Ганс Христиан Андерсен
О ТОМ, КАК БУРЯ ПЕРЕВЕСИЛА ВЫВЕСКИ
В старину, когда дедушка, отец моей матери, был ещё совсем маленьким мальчуганом, щеголял в красных штанишках, в красной курточке с кушачком, и в шапочке с пёрышком, — вот как тогда наряжали маленьких мальчиков — так в то время и всё было иначе, чем теперь. Тогда часто устраивались такие уличные торжества, каких нам уж не видать: мода на них прошла, устарели они. Но куда как занятно послушать о них!

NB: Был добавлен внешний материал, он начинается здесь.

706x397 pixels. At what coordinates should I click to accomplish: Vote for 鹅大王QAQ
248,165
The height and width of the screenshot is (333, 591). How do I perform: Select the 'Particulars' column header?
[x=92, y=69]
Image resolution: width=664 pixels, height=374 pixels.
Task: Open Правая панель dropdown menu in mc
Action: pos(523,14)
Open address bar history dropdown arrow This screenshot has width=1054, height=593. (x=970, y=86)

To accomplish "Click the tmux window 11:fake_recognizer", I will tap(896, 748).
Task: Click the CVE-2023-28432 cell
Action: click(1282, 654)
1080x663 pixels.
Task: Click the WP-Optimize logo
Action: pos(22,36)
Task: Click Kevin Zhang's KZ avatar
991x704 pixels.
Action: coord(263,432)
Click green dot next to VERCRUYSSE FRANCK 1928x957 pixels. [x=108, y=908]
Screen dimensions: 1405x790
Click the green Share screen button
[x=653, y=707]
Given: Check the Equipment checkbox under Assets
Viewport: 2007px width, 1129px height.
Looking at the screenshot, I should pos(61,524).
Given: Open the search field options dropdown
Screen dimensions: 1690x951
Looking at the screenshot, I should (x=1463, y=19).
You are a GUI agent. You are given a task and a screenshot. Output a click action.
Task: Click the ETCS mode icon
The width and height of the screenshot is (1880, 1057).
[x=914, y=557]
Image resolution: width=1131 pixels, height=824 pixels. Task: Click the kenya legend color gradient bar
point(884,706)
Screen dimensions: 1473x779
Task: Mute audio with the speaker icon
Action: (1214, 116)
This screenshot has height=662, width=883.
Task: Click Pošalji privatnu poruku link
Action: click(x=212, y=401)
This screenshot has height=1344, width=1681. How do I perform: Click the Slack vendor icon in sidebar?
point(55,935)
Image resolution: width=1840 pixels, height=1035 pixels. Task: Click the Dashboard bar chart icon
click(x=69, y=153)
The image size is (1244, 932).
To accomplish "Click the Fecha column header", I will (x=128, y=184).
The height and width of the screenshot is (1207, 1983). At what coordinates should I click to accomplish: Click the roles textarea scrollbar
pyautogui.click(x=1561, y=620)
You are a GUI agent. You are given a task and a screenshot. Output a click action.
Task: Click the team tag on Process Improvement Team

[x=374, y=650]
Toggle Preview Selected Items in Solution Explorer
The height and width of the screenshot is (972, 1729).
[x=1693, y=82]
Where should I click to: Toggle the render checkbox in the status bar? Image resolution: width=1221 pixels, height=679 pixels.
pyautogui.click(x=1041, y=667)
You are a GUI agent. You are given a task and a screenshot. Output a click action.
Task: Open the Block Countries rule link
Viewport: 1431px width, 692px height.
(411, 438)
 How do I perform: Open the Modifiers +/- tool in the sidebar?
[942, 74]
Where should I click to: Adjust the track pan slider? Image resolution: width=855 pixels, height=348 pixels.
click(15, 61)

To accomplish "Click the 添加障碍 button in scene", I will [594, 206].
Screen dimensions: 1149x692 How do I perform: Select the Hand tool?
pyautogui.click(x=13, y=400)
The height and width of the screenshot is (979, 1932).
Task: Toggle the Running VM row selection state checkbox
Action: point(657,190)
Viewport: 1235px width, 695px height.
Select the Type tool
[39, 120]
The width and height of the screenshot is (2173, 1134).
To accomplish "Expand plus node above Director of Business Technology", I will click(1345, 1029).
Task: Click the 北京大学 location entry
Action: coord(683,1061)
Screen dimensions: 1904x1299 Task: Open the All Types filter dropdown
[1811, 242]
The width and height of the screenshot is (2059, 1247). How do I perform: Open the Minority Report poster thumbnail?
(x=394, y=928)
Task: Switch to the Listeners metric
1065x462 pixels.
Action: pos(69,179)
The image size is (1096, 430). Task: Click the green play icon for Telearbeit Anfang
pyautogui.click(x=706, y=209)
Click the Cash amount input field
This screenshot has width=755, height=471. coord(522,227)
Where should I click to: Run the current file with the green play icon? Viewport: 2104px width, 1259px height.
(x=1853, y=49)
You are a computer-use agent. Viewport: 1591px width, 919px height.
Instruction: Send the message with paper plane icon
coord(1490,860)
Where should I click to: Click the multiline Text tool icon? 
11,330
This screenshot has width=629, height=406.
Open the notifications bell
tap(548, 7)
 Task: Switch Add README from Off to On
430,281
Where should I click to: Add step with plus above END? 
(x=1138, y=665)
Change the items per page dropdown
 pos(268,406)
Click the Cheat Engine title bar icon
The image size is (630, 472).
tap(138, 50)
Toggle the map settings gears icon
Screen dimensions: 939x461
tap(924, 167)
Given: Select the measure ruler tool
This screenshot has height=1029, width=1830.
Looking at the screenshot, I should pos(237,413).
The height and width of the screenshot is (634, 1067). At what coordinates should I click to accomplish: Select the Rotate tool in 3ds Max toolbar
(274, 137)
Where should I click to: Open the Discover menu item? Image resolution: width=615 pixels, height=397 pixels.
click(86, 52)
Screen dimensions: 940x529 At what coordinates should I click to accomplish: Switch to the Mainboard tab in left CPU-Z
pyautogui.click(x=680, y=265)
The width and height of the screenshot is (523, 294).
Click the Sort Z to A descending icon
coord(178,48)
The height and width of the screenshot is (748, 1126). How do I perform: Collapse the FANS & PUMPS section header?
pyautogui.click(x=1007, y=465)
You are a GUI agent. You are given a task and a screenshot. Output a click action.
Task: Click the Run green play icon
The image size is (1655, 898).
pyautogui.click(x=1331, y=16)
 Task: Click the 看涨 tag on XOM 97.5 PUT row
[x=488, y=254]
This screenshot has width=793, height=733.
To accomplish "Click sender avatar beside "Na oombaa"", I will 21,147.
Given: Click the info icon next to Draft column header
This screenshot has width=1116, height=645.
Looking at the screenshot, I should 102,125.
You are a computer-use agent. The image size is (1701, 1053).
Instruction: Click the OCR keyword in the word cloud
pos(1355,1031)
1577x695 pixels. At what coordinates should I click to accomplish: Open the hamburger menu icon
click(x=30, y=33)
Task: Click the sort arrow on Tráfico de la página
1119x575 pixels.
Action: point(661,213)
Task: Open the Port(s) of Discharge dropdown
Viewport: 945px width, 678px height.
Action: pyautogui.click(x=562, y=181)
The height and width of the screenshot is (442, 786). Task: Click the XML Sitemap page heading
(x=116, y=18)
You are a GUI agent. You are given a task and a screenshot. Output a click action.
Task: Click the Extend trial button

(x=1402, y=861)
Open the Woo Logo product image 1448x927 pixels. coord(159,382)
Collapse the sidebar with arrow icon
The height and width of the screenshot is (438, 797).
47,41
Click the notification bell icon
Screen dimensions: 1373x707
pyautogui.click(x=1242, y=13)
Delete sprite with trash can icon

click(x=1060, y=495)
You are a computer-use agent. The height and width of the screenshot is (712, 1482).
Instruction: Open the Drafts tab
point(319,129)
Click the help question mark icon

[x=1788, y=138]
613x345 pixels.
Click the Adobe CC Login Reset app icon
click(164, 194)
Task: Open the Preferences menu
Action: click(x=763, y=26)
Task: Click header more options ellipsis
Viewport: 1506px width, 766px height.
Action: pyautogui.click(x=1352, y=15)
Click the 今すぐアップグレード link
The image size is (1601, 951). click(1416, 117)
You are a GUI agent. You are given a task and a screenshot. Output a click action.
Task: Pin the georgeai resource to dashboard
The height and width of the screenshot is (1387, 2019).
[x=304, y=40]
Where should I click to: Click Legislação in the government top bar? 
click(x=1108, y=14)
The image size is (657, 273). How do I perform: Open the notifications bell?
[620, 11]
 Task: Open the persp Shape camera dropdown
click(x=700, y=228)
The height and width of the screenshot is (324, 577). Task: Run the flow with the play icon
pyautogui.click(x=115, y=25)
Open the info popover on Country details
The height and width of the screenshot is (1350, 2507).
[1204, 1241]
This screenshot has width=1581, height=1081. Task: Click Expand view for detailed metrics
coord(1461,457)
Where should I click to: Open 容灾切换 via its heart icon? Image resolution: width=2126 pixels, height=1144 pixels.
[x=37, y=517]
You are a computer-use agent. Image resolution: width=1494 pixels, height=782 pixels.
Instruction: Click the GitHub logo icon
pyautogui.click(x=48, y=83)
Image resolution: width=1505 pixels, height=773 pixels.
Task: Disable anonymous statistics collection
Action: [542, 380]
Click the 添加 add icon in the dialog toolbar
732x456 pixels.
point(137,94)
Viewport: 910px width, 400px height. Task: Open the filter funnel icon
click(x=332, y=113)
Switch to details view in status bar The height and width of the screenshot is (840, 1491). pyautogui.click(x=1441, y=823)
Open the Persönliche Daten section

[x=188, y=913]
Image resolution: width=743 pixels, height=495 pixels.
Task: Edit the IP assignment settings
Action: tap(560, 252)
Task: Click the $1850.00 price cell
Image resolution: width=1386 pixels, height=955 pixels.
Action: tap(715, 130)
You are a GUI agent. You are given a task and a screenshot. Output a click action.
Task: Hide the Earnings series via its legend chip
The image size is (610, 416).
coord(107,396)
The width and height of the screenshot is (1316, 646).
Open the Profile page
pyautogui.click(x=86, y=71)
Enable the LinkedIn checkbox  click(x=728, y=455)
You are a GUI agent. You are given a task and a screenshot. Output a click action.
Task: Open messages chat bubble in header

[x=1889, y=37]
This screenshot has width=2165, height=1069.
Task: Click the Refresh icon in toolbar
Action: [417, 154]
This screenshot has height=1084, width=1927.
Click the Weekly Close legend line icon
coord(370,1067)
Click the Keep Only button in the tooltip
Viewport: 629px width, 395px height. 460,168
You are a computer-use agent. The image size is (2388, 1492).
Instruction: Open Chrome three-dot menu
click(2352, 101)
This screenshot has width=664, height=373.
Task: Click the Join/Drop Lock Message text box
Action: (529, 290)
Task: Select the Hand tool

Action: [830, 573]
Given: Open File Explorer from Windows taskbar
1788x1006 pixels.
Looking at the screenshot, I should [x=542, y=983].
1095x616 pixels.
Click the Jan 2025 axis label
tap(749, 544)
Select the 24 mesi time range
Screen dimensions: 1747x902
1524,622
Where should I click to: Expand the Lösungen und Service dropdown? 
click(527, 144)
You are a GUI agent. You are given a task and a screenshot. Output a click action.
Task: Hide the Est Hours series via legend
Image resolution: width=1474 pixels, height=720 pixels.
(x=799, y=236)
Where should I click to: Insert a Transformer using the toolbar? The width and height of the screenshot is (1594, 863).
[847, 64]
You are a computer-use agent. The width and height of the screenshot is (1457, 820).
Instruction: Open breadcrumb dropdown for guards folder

Что было за торжество, когда сапожники меняли своё главное цеховое помещение и переносили цеховую вывеску на новое место! Они шли целою процессией; впереди несли шёлковое цеховое знамя, на котором красовался большой сапог и двуглавый орёл; затем, шли младшие подмастерья с «заздравным кубком» и «цеховым ларцом»; на рукавах у них развевались красные и белые ленты; старшие же несли шпаги с воткнутыми на острие лимонами. Музыка гремела вовсю, и лучшим из инструментов была «птица», как называл дедушка большой шест с полумесяцем на верхушке; на шесте были навешаны всевозможные бубенчики и позвонки, — настоящая турецкая музыка! Шест подымали кверху и потряхивали им: динг-данг! В глазах рябило от сияющих на солнце золотых, серебряных и медных погремушек и украшений!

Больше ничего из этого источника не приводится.